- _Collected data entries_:
━━━━━━

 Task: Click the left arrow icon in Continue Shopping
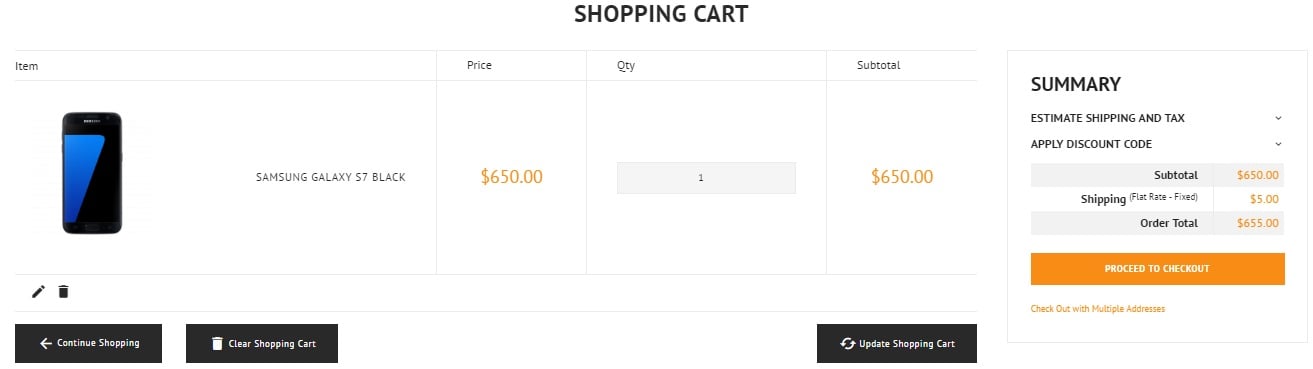[x=46, y=343]
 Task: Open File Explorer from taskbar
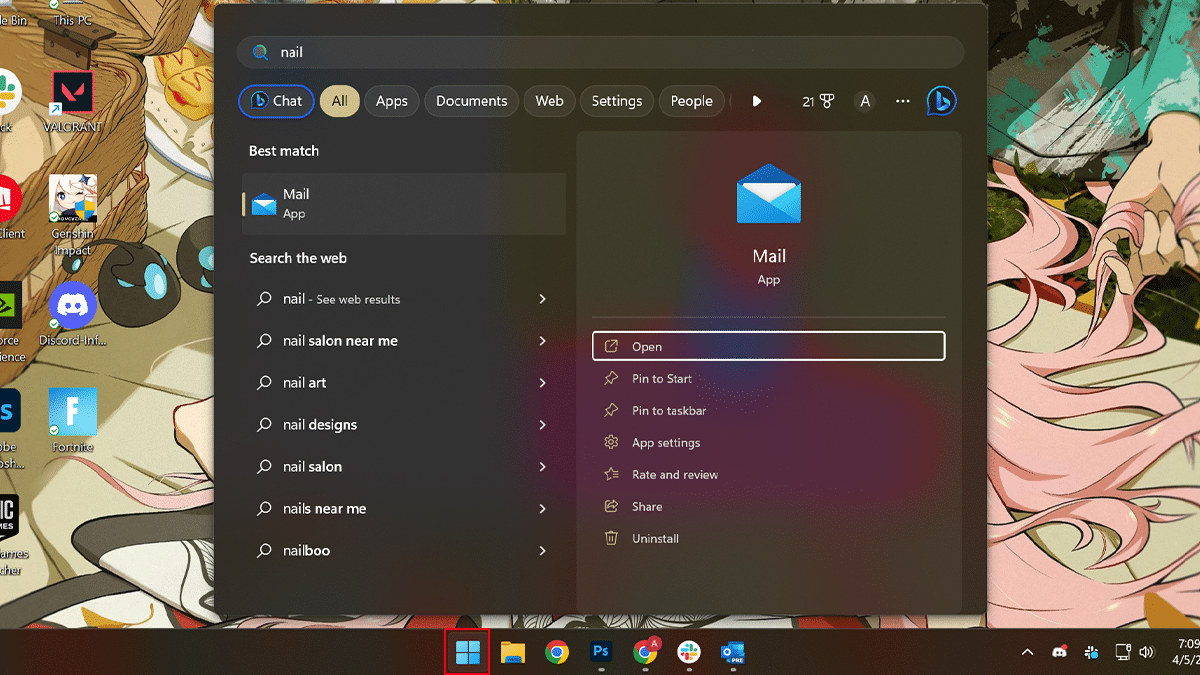tap(513, 653)
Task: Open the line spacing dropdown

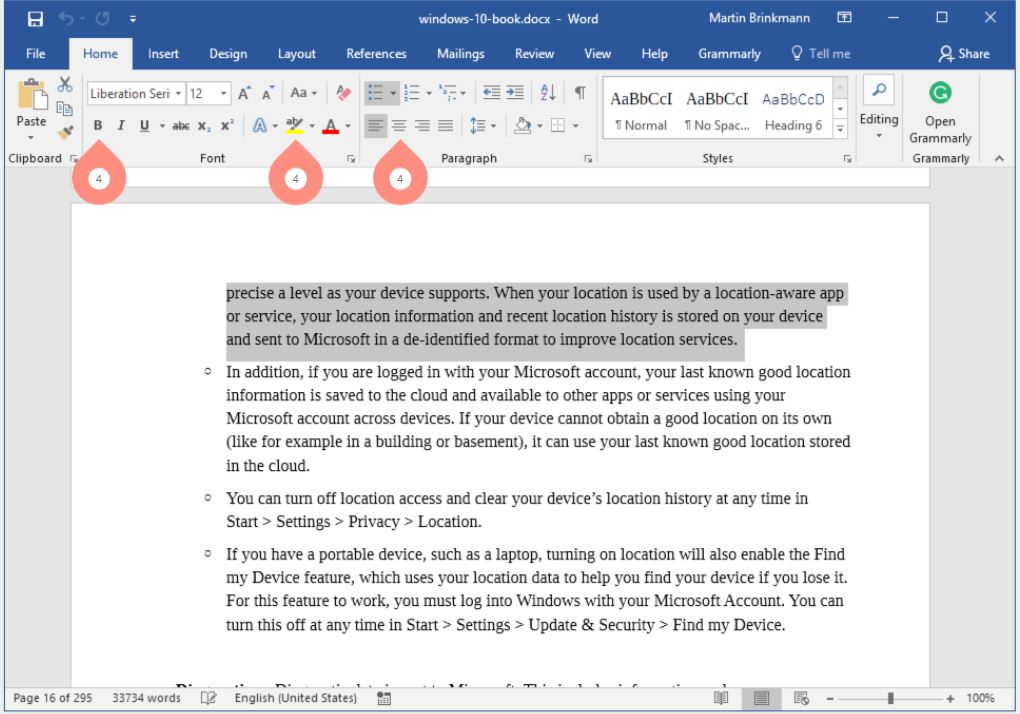Action: (x=483, y=125)
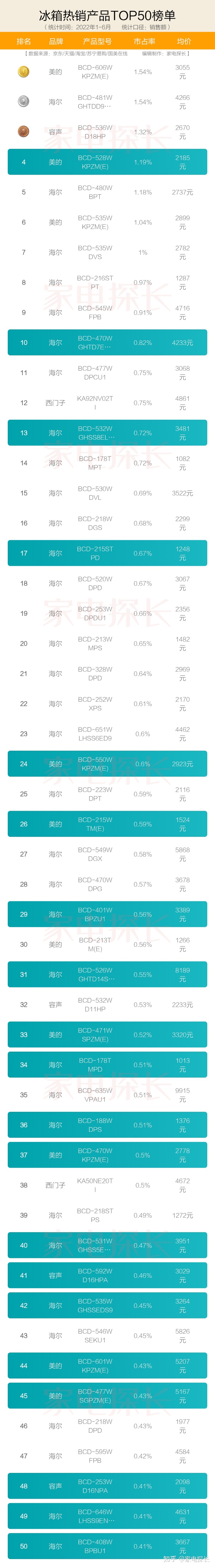Select highlighted row ranked 4 美的
The width and height of the screenshot is (215, 1568).
pyautogui.click(x=108, y=162)
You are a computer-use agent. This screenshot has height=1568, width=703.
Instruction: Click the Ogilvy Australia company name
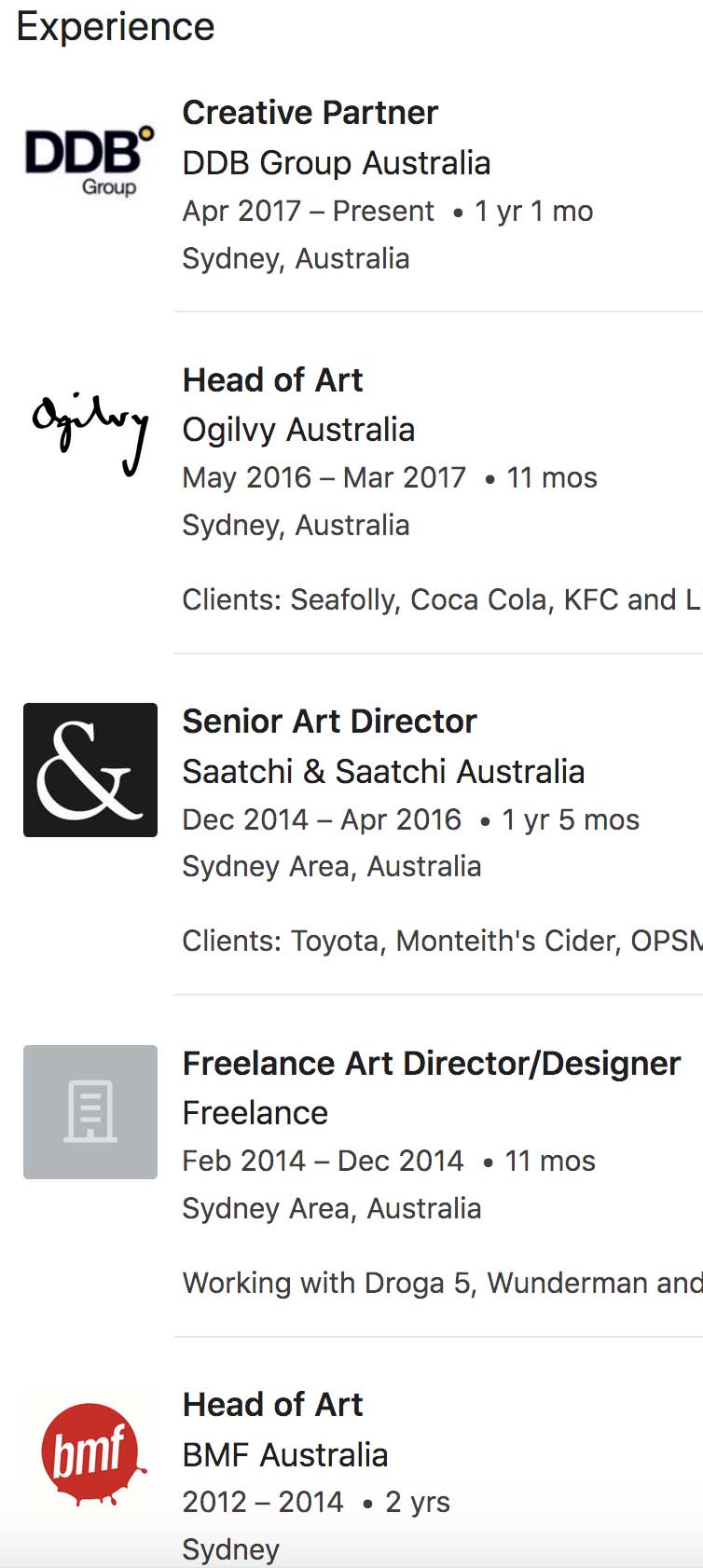pos(299,430)
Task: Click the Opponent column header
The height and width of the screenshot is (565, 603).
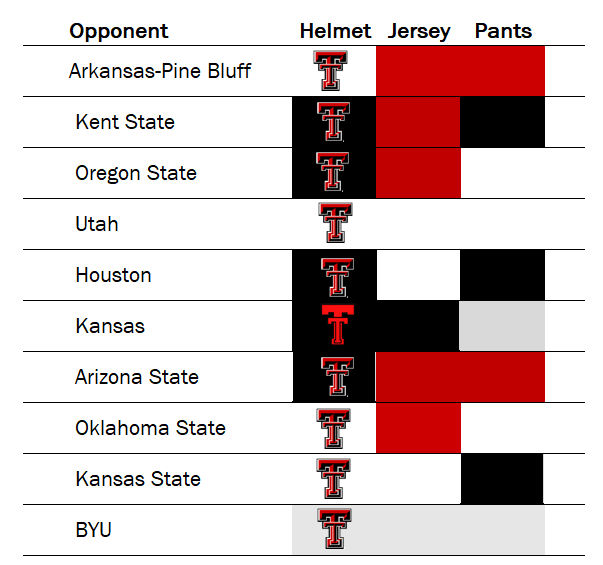Action: pos(119,31)
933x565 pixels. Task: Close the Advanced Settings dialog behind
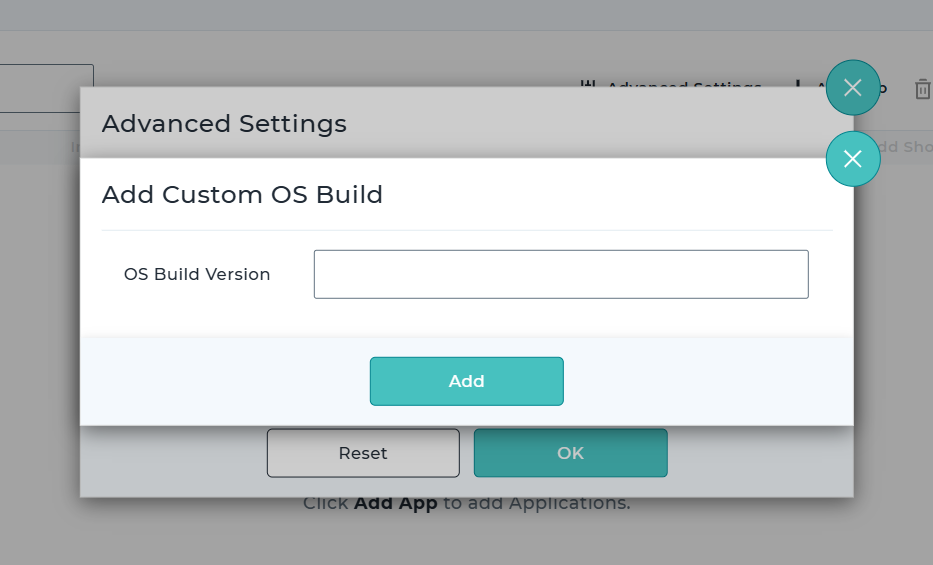point(852,88)

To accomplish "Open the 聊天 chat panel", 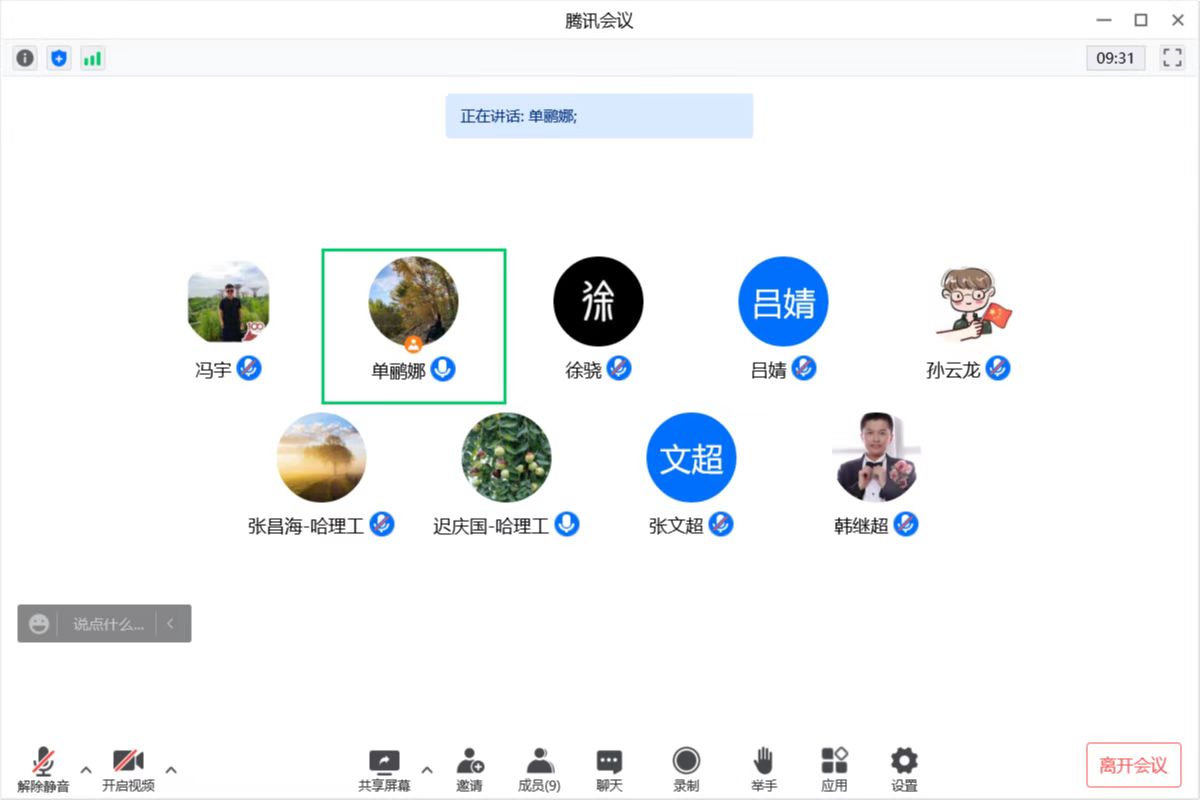I will pos(609,768).
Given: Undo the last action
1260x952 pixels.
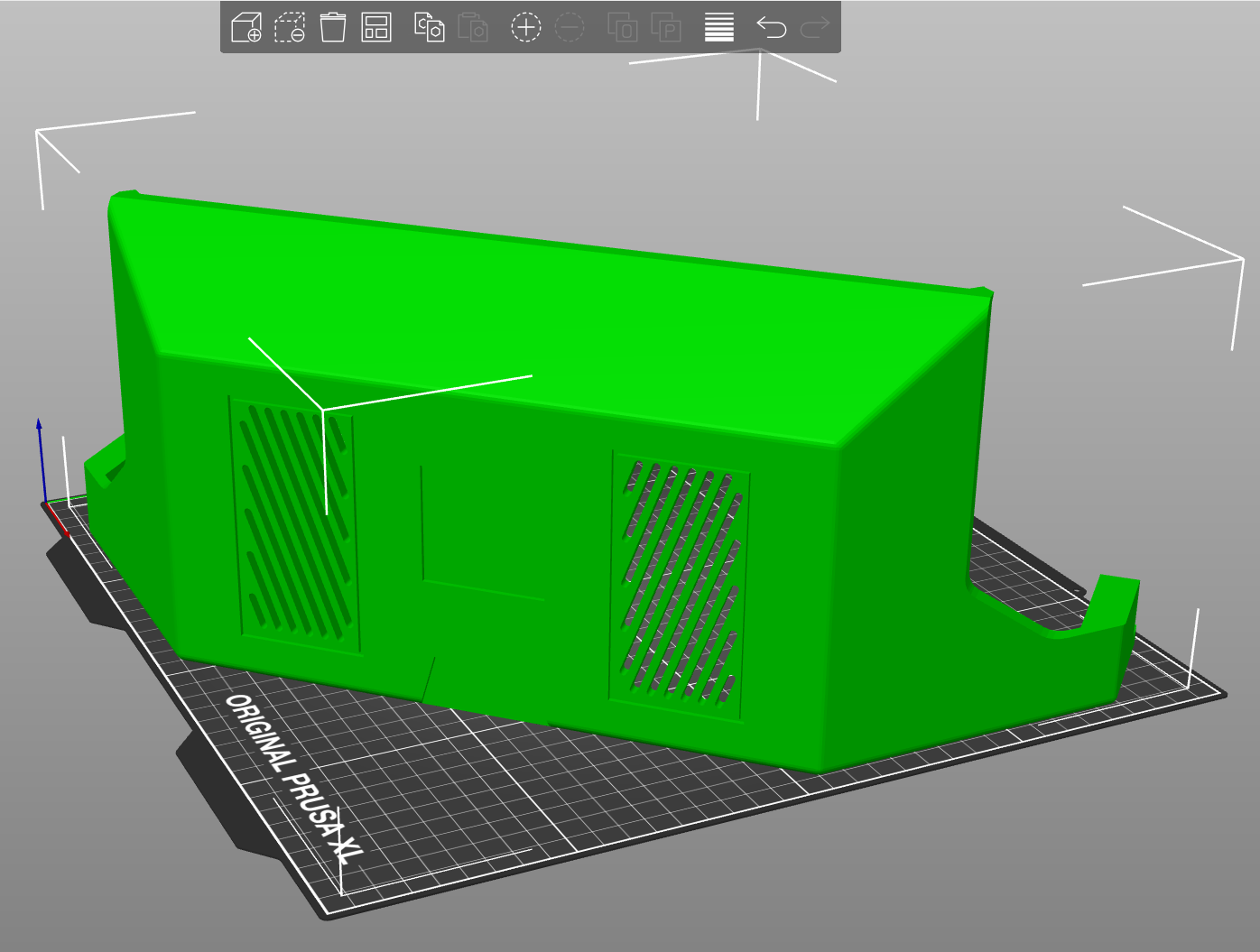Looking at the screenshot, I should tap(772, 27).
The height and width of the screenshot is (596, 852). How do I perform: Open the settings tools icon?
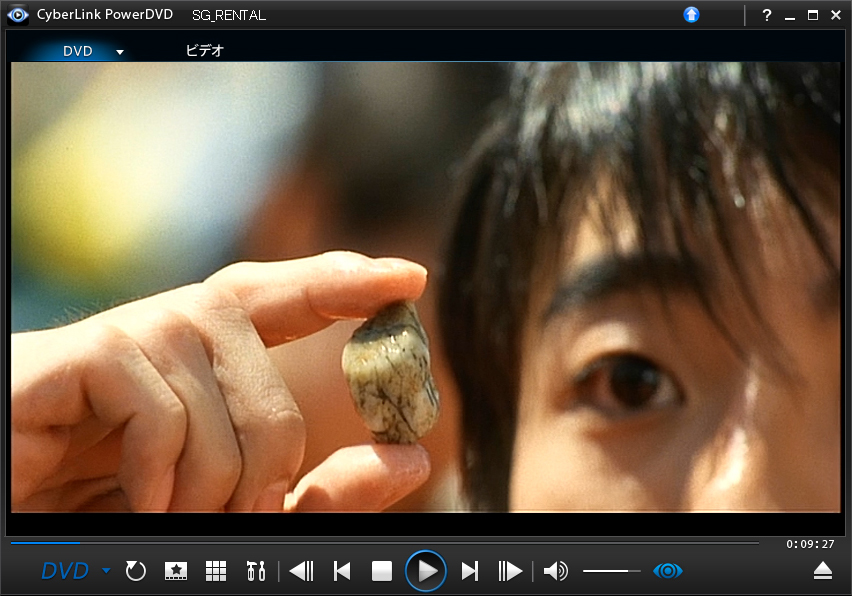coord(256,571)
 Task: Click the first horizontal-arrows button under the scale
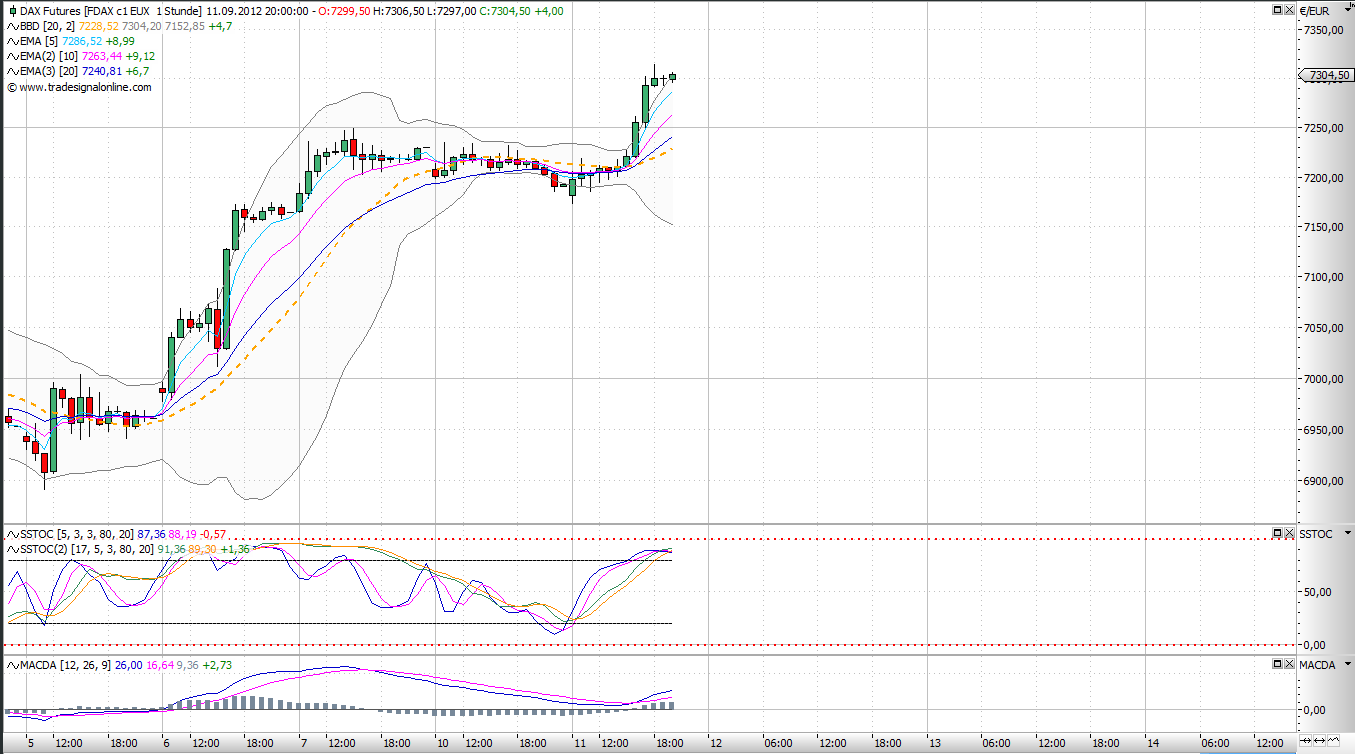(1305, 741)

━━━━━━

- _Task item_: Line by line and exactly, reproduce the span from the line with "Task: Click the first" through the end of the data above, both ends included, with pictures left out.

- _Written solution_:
 Task: Click the first horizontal-arrows button under the scale
(1305, 741)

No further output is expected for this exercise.